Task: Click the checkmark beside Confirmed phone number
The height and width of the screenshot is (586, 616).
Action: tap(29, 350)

▬▬▬

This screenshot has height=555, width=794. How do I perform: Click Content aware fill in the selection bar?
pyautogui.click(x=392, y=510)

▬▬▬

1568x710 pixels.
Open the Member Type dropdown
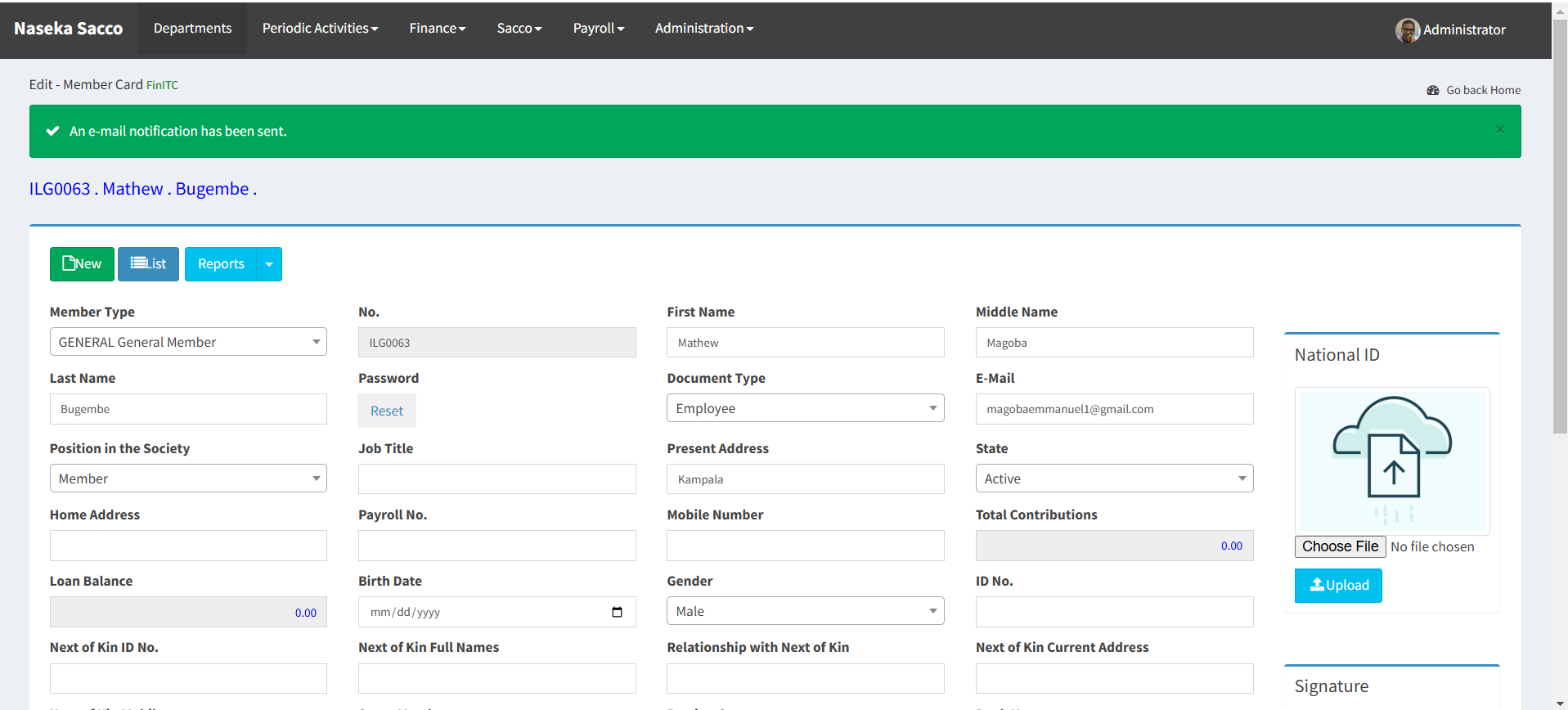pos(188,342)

▬▬▬

WHAT IS ASKED. Copy the lines of the entries above word for word, beginning with the line that contains "Task: Click the" and continuing through the line that contains "Action: tap(29, 350)", with both of those lines included.

ANSWER TO THIS TASK.
Task: Click the checkmark beside Confirmed phone number
The height and width of the screenshot is (586, 616).
Action: tap(29, 350)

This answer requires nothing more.